The Beast. Acetate Box at the bottom left.
In my capacity as (cough) self-appointed authority on all things musical, I was invited by Kin Records supremo Nick Kilroy to attend the mastering of (coo) the second Junior Boys EP. The facility was Transfermation in Borough, which has a reputation second to none in this field. Our engineer and host was Noel Summerville, a cool hand who has in the past year or so chalked up clients such as The White Stripes (for "Elephant"), Squarepusher, Prefuse 73, Manitoba, really too many to mention meaningfully.

Notice the tone arm at the back for testing.
What is record mastering? It's the process by which audio is transferred onto acetates. Acetates which are used as a template by the pressing plant who produce as many vinyl copies of it as are required. The process is a crucial part of the chain which connects the artist's vision to the realisation of a finished artifact. It's taken very seriously by many musicians, it turned up in conversation that Beyonce had attended the mastering of her record at Sony, London.
The Producer, or Manager or Artist hands the mastering engineer a reel-to-reel, DAT or CD with the tracks on it. The engineer imports the tracks and EQs them, normalises them (the process of keeping all peaks balanced without there being distortion, bringing to memory the tale of LFO goading the terrified engineer responsible for mastering their epochal first twelve to master the bass preposterously high), and organises them into a sequence which corresponds to the available space on the acetate (be it 7", 10" or 12").
This makes a nonsense of hardline arguments about the superiority of vinyl (analogue) to CD (digital). 99.9% of material supplied to a mastering facility like this is in digital form, and I would guess the norm is as a DAT, which has a ceiling bitrate of 48khz (that's superior to the CD's 44.1khz). How can one argue, as Akin Fernandez of Irdial discs famously did, that analogue is "better" than digital, when at source the signal is so often noughts and ones? Of course, and here is the counter-argument, at even the worst mastering plant, the digital signal is buffered and EQ'd in an analogue environment (an exquisite spartan Neumann mixing desk at Transfermation) and the subsequent signal is transferred to the record in the age-old manner of analogue encoding.

Aw what a cute little hoover!
The method of encoding is as unchanged in essence as it was in the days of the 78. The sound is effectively "shouted" at the recording needle as it travels across the surface of the plate. We rather superstitiously kept quiet during the process of the transfer.

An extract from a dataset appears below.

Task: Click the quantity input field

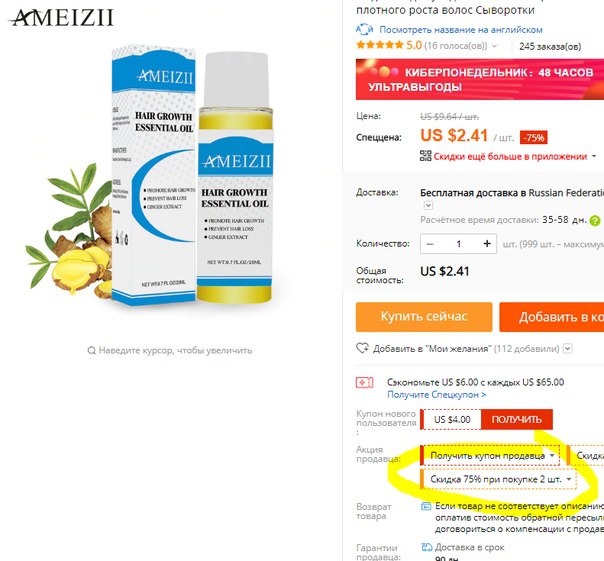Action: [x=458, y=244]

After all, in theory, if we talked really loudly, our voices would be imprinted onto the grooves along with Jeremy Greenspan's svelte yet wounded vocals. As the groove was being cut I was amused to notice that a little hoover travels behind the needle, sucking up the scratched out plastic.
The measure of a really good master, Nigel informed us, was lack of surface noise. The less surface noise the better the transfer. He also explained to us the classic pay-off of acetate mastering: The longer the track you're trying to squeeze on the dubplate, the quieter the master will be. Customers, he told us, typically used to complain that their single wasn't as loud as a Motown 7" pressing. Motown's secret? Tracks coming in at 2 and a half minutes. One can hear this pay-off on two extreme instances of mastering: Elvis Costello's "Get Happy" which crammed 25 tracks onto each side the result sounding kind of thin (recently reissued on on a dubble CD Costello fans!) and Double Exposure's "Ten Percent" on Salsoul, the first 12" as we know it today which, as it fitted what once would have been on a 7" onto a 12" plate (more room, more volume!)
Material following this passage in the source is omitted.